Em primeiro plano, é válido ressaltar que o aumento desse tipo de atividade tem raízes históricas. Nesse enfoque, desde a colonização brasileira, os casos de suicídio principalmente entre negros e índios eram ocultados no meio social por receio dessa prática propagar entre os membros da população. Além disso, nos dias atuais, a vulnerabilidade dos vínculos na sociais contribui para o aumento de casos de autocídio, uma vez que, dilemas relacionados a família, vestibular e mercado de trabalho são uma das principais causas da intensificação dos casos de autoextermínio. Essa indigesta conjuntura, bem refletida na série americana “13 reasons why”, provoca uma profunda reflexão ao mostrar, em suas cenas, motivos e efeitos do autoextermínio.

Em consequência disso, tais fatos sociais contribuem para desafios na harmonização da sociedade. Nesse sentido, embora haja medidas governamentais as quais visem à redução de ocorrências, como o Centro de Valorização à Vida (CVV), nota-se um baixo resultado positivo dessas ações, tendo em vista que tal objetivo é ratificado mais precisamente na teoria e não desejavelmente na prática. Tal veracidade pode ser constatada na pesquisa realizada, em 2017, pelo Mapa da Violência, a qual mostrou um aumento de 60% nos casos de suicídio desde a década de 80. Tais entraves, por conseguinte, dificultam a solidificação das cláusulas democráticas e da igualdade de direitos.

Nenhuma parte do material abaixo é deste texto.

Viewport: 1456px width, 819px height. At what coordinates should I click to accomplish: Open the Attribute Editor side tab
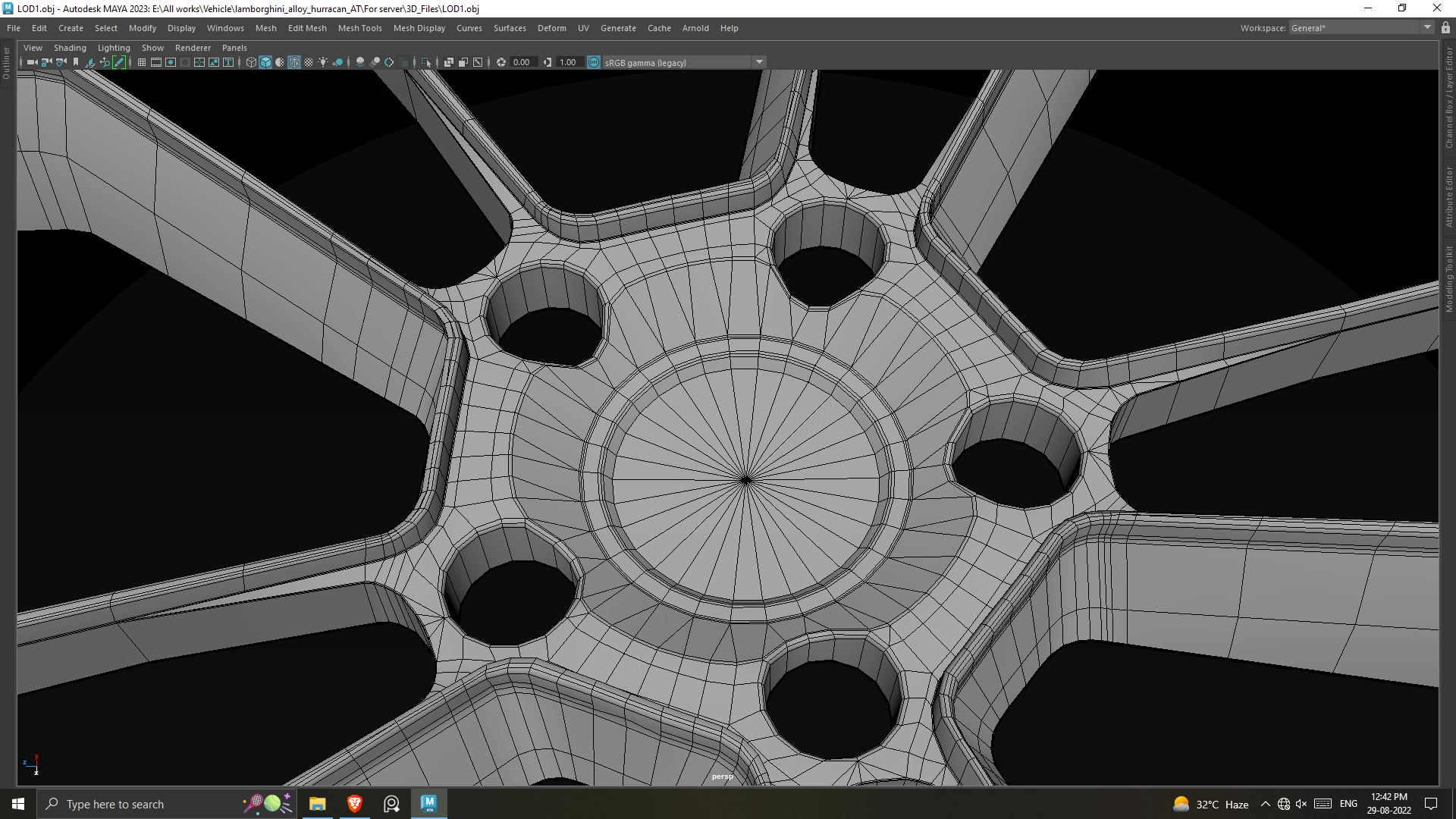[x=1448, y=197]
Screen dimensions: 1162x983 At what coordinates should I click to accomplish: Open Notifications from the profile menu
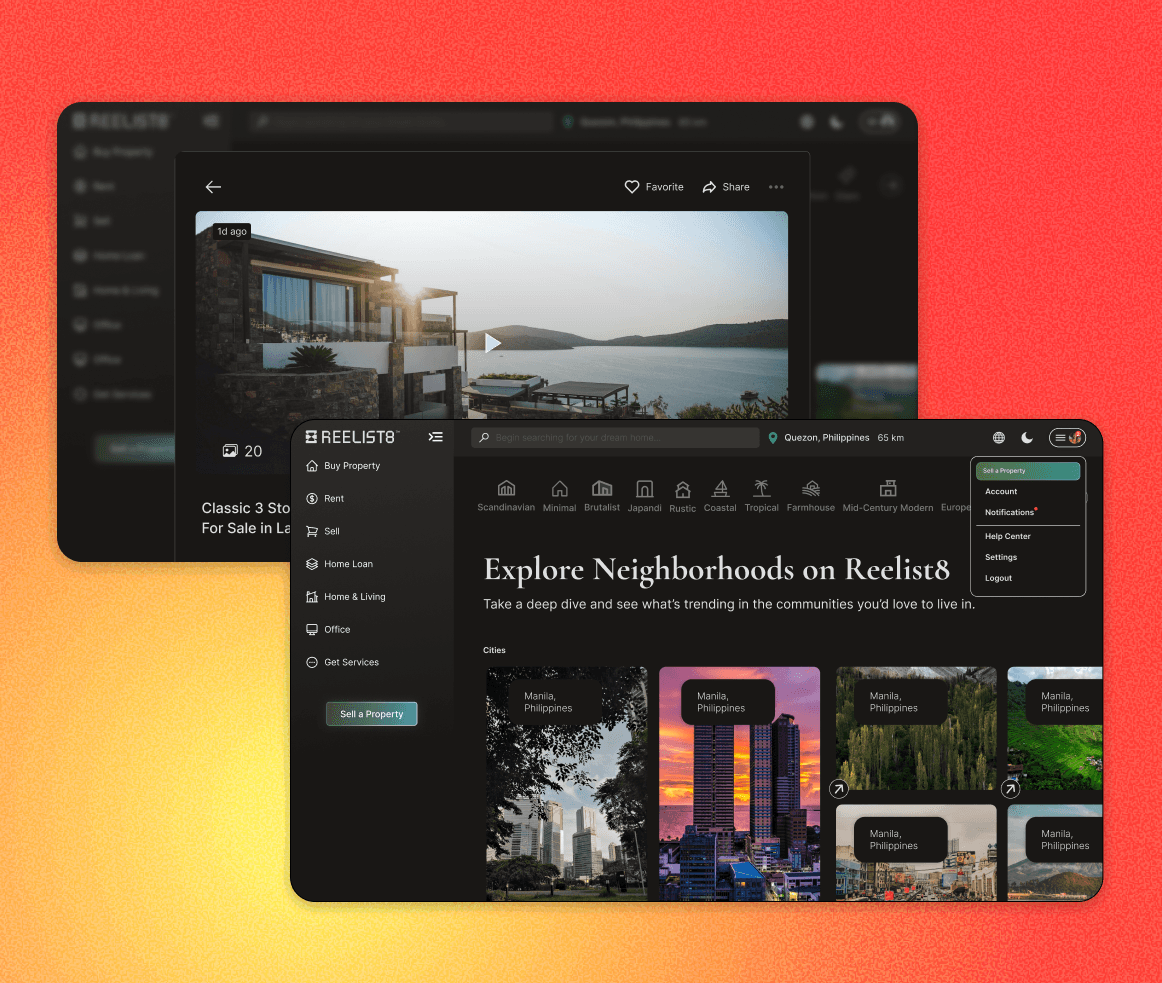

Em síntese, é necessário trilhar caminhos para a prevenção dessa problemática social. Dessa maneira, o Ministério da Educação deve promover, nas instituições de ensino, a construção de medidas as quais visem a diminuição de casos, bem como a presença de psicólogos para realizar amostras, debates e discussões sobre as causas e consequências do suicídio, com objetivo de seguir os princípios dos Direito Humanos. É plausível, ainda, que o Ministério das Telecomunicações invista na eficiência e ampliação de projetos como a CVV a toda população, por meio do campo midiático, com o intuito de ajudar o próximo e reduzir o número de casos. Desse modo, seguindo tais alternativas, a nação brasileira poderá seguir o ideal de Durkheim e progredir socialmente.